From his temporary home with a host family in the vibrant area near the towering Expiatorio church and adjacent plaza, the University of Guadalajara and Avenida Chapultepec, Mehta says Guadalajara “has risen far above my expectations. I’m mesmerized by the people, the beautiful structures, the growth, the construction, the art, the music. There’s a film festival going on, there is chess and dance classes in the street (on Sundays).”
Mehta arranged to come to Guadalajara through an intermediary, Global Medical Projects. A final-year medical student whose parents moved to the United Kingdom many years ago and now reside near Cardiff, he was speaking during a respite from demanding workdays filled with treating trauma in Cruz Verde clinics and ambulances.

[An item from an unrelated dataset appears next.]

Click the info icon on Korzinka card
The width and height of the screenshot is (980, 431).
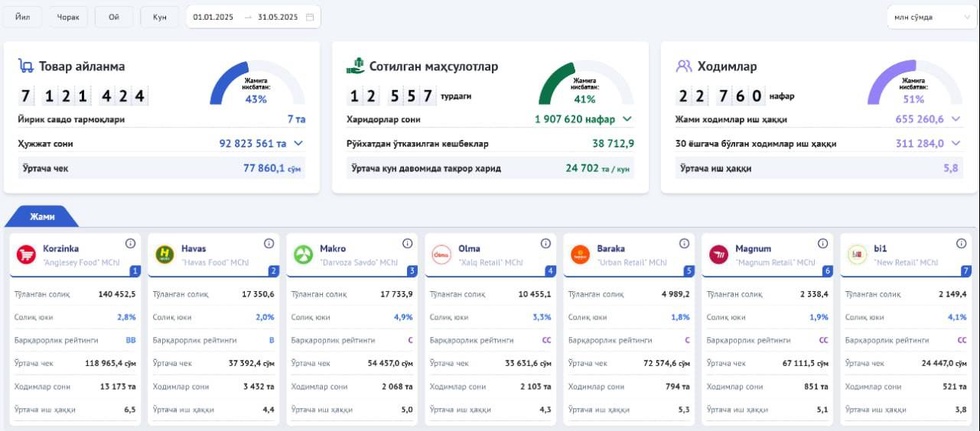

“I’ve learned so much, more than I could have in the U.K., especially about how to manage acute trauma. It’s been very intense. It may be because of my position at Cruz Verde — I’d only done about a month of emergency medicine at home — but here I’ve seen much more trauma in a week than I’ve seen in all my experience at Cardiff. I see a lot of occupational related trauma, a man whose face was blackened when an electrical panel exploded, carpenters requiring stitches for cuts, fractures from falling from a ladder that wasn’t the right kind. A lot of it was preventable, perhaps if there had been more money or training. In the U.K., you get annoyed by all the safety checks, but here I realize how important they are.
“One of the positives is that Mexican medical students are given a lot of independence. So they’re very capable. A senior doctor is always on site though.”
Mehta said his experience in the Cruz Verde with preventable damage is related to a new field of great interest to him — patient safety.
“It’s the new bugbear in the western world, the harm caused by the medical system itself. We’re trying to raise awareness of it. A founder of the patient safety discipline pointed out that the number of avoidable deaths was equivalent to one jumbo jet crashing per week.”